# How can I get the most frequent 100 numbers out of 4,000,000,000 numbers?

If the data is **sorted**, you can collect the top 100 in `O(n)`

where `n`

is the data's size. Because the data is sorted, the distinct values are contiguous. Counting them while traversing the data once gives you the **global** frequency, which is not available to you when the data is not sorted.

See the sample code below on how this can be done. There is also an implementation (in Kotlin) of the entire approach on GitHub

**Note:** Actually, sorting is not required in itself. What is required is that distinct values are contiguous (so there is no need for ordering to be defined) - we get this from sorting but perhaps there is a way of doing this more efficiently.

You can sort the data file using (external) merge sort in roughly `O(n log n)`

by splitting the input data file into smaller files that fit into your memory, sorting and writing them out into sorted files then merging them.

About this code sample:

Sorted data is represented by a

`long[]`

. Because the logic reads values one by one, it's an OK approximation of reading the data from a sorted file.The OP didn't specify how multiple values with equal frequency should be treated; consequently, the code doesn't do anything beyond ensuring that the result is top N values in no particular order and not implying that there aren't other values with the same frequency.

```
import java.util.*;
import java.util.Map.Entry;
class TopN {
private final int maxSize;
private Map<Long, Long> countMap;
public TopN(int maxSize) {
this.maxSize = maxSize;
this.countMap = new HashMap(maxSize);
}
private void addOrReplace(long value, long count) {
if (countMap.size() < maxSize) {
countMap.put(value, count);
} else {
Optional<Entry<Long, Long>> opt = countMap.entrySet().stream().min(Entry.comparingByValue());
Entry<Long, Long> minEntry = opt.get();
if (minEntry.getValue() < count) {
countMap.remove(minEntry.getKey());
countMap.put(value, count);
}
}
}
public Set<Long> get() {
return countMap.keySet();
}
public void process(long[] data) {
long value = data[0];
long count = 0;
for (long current : data) {
if (current == value) {
++count;
} else {
addOrReplace(value, count);
value = current;
count = 1;
}
}
addOrReplace(value, count);
}
public static void main(String[] args) {
long[] data = {0, 2, 3, 3, 4, 5, 5, 5, 5, 6, 6, 6, 7};
TopN topMap = new TopN(2);
topMap.process(data);
System.out.println(topMap.get()); // [5, 6]
}
}
```

Integers are signed 32 bits, so if only positive integers happen, we look at 2^31 max different entries. An array of 2^31 bytes should stay under max array size.

But that can't hold frequencies higher than 255, you would say? Yes, you're right.

So we add an hashmap for all entries that exceed the max value possible in your array (255 - if it's signed just start counting at -128). There are at most 16 million entries in this hash map (4 billion divided by 255), which should be possible.

We have two data structures:

- a large array, indexed by the number read (0..2^31) of bytes.
- a hashmap of (number read, frequency)

Algorithm:

while reading next number 'x' { if (hashmap.contains(x)) { hashmap[x]++; } else { bigarray[x]++; if (bigarray[x] > 250) { hashmap[x] = bigarray[x]; } } } // when done: // Look up top-100 in hashmap // if not 100 yet, add more from bigarray, skipping those already taken from the hashmap

I'm not fluent in Java, so can't give a better code example.
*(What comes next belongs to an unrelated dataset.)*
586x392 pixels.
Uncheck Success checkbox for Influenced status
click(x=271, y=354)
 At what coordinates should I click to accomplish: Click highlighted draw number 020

Note that this algorithm is single-pass, works on unsorted input, and doesn't use external pre-processing steps.

All it does is assuming a maximum to the number read. It should work if the input are non-negative Integers, which have a maximum of 2^31. The sample input satisfies that constraint.

The algorithm above should satisfy most interviewers that ask this question. Whether you can code in Java should be established by a different question. This question is about designing data structures and efficient algorithms.

In pseudocode:

- Perform an external sort
- Do a pass to collect the top 100 frequencies (not which values have them)
- Do another pass to collect the values that have those frequencies

Assumption: There are clear winners - no ties (outside the top 100).

Time complexity: O(n log n) (approx) due to sort. Space complexity: Available memory, again due to sort.

Steps 2 and 3 are both O(n) time and O(1) space.

If there are no ties (outside the top 100), steps 2 and 3 can be combined into one pass, which wouldn’t improve the time complexity, but would improve the run time slightly.

If there are ties that would make the quantity of winners large, you couldn’t discover that and take special action (e.g., throw error or discard all ties) without two passes. You could however find the smallest 100 values from the ties with one pass.